Without delving too deeply into the techno-babble that makes such an unlikely technology work, plastic semiconductors are created by building up layers of conducting or semi-conducting plastics. If truth be told, the technology isn’t particularly new, with scientists proving that plastics could carry a flow of electrons as early as the 1970s. The successful commercialisation of it, however, certainly is and it’s this which has made the Plastic Logic announcement so important and exciting.
The company hopes that its new factory, which is to be built in Dresden, Germany, following an “extensive worldwide site selection process”, will produce 2.2 million plastic semiconductor sheets every year – which at first will be about the size of a sheet of A4 paper. Ultimately, however, the technology will be refined so that the company, and others like it, will be able to start producing plastic microchips.
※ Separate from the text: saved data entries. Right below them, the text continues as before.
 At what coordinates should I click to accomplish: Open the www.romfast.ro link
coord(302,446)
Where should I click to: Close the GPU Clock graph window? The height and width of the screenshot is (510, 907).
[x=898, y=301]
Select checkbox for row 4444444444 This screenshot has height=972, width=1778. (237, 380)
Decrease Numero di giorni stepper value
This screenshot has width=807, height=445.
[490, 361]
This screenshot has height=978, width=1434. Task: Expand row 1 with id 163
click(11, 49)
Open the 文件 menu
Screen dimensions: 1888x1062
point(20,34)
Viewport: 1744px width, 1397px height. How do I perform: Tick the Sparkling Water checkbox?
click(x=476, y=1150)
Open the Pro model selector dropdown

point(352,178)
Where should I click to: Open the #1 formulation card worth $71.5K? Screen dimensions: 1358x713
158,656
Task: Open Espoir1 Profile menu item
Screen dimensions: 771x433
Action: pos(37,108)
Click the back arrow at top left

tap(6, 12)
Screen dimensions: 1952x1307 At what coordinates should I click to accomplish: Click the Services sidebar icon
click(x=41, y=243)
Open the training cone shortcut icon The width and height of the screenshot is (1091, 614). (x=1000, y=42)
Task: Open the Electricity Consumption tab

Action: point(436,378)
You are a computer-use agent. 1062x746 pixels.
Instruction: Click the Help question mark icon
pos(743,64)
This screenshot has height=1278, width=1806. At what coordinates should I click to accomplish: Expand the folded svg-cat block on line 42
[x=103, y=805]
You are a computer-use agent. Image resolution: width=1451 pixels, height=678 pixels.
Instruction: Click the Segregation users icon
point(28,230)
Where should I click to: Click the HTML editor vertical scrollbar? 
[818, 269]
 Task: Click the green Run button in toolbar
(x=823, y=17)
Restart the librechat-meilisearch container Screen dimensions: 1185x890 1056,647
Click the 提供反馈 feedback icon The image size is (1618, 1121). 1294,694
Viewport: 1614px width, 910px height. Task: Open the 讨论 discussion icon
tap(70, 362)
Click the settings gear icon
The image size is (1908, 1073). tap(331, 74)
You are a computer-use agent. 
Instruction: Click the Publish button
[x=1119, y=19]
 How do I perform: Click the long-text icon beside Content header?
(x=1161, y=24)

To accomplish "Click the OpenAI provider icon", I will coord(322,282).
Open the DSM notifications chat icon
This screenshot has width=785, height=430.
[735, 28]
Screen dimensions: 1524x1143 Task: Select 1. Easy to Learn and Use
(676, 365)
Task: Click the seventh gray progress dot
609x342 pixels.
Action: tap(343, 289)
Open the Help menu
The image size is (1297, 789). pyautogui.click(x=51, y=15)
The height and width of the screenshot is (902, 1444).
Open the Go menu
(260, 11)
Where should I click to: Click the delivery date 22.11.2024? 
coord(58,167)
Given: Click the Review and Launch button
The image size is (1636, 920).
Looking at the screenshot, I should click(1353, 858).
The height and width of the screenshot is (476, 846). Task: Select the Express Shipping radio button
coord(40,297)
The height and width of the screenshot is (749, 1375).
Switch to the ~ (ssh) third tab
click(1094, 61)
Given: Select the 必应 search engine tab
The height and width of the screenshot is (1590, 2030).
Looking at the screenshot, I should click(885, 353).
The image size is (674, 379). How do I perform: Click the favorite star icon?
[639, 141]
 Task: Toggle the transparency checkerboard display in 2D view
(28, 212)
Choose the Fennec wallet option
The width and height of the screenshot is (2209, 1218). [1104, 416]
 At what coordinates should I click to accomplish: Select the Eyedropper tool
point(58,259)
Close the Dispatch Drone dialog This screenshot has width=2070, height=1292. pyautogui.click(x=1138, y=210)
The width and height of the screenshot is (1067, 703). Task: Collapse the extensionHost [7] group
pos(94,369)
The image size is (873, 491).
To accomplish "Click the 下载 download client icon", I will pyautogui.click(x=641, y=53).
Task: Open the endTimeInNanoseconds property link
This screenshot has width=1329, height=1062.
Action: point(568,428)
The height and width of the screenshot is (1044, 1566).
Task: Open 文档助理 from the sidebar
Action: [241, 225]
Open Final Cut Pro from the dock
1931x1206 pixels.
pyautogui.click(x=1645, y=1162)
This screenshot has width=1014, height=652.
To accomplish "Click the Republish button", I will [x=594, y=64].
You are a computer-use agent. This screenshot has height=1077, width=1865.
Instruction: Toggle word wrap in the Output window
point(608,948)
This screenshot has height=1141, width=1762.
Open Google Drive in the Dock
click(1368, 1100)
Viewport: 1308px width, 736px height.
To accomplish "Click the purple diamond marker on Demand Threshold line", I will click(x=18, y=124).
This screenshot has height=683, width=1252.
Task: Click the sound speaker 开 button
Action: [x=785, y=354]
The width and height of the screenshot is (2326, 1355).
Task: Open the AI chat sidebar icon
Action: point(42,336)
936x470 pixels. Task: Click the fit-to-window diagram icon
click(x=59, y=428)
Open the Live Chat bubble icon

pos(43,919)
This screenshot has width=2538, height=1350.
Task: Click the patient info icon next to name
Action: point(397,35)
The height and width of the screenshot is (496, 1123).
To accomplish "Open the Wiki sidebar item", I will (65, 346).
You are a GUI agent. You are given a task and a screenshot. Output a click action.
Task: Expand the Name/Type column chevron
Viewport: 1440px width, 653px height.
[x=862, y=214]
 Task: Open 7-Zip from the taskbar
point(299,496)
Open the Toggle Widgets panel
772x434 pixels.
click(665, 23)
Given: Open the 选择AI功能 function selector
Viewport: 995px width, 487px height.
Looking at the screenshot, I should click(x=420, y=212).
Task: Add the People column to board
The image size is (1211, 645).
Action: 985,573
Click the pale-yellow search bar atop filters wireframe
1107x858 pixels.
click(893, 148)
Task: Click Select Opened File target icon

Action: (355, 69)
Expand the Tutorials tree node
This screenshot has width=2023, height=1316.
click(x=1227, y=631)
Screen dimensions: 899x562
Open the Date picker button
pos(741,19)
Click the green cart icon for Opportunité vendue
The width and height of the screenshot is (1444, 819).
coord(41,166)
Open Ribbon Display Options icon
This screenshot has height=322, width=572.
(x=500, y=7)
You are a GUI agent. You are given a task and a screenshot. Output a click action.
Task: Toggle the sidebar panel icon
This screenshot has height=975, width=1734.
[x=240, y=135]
These will be made using the same basic techniques that will be employed in manufacturing the A4-sized semiconductors, but at a much smaller size.
It will be at this point that the potential of plastic electronics extends beyond Plastic Logic’s A4-sized digital displays, the market for which alone is predicted to grow to 41.6 million units by 2010. “With this investment we are not only scaling up a great company – we are also creating a new electronics industry that will become a significant addition to silicon,” says Hermann Hauser, one of the original backers of the company and a director of Amadeus, a venture capital firm. He is so excited by the technology that he went so far as to say that he wouldn’t be surprised if Professor Henning Sirringhaus, the company’s chief scientist and co-founder, received a Nobel prize for his work.
Hauser’s description of the creation of a new electronics industry may seem like an exaggeration. Not necessarily. When the company was first spun out of Cambridge University at the turn of the millennium, its directors claimed that the breakthrough could become a “machine for making money”.
And it’s easy to see why. Plastic semiconductors and microchips, once the techniques have been perfected, could be produced for a fraction of the cost that current silicon-based components are. In fact, estimates of plastics cutting the costs of electronic circuitry by as much as 90% are not uncommon. And with that, whole new areas which were previously closed to electronics due to the relatively high cost of silicon chip production, will be opened up for exploitation.
Intelligent chips could be included in food packaging, for example, so that microwaves know exactly how long to cook ready meals for; they could be sewed into clothes. Analyst firm IDTechEx predicts that the plastic electronics industry will be worth $30bn by 2015 and could reach as high as $250bn by 2025.
So it’s no wonder that the giants of the electronics world are looking for a slice of the action. Lucent, Philips, Hitachi and Samsung all either have plastic electronics programs underway, or are monitoring the situation closely. Intel, as one might expect, is already a shareholder in Plastic Logic – as is the world’s largest chemical company, BASF.
Over the past hundred years or so, the technology sector has been marked with several obvious, industry changing developments and breakthroughs that catapulted the industry forward.
More often than not these breakthroughs emanated from the other side of the Atlantic, with Bell Labs, in particular, leading from the front and developing such industry changing technologies as the transistor and the laser. So it’s gratifying to see a British company at the cutting-edge of such a potentially important technological breakthrough.
It’s just a shame that the UK isn’t attractive enough a location for Plastic Logic to build its factory here. That really would have been something to be proud of.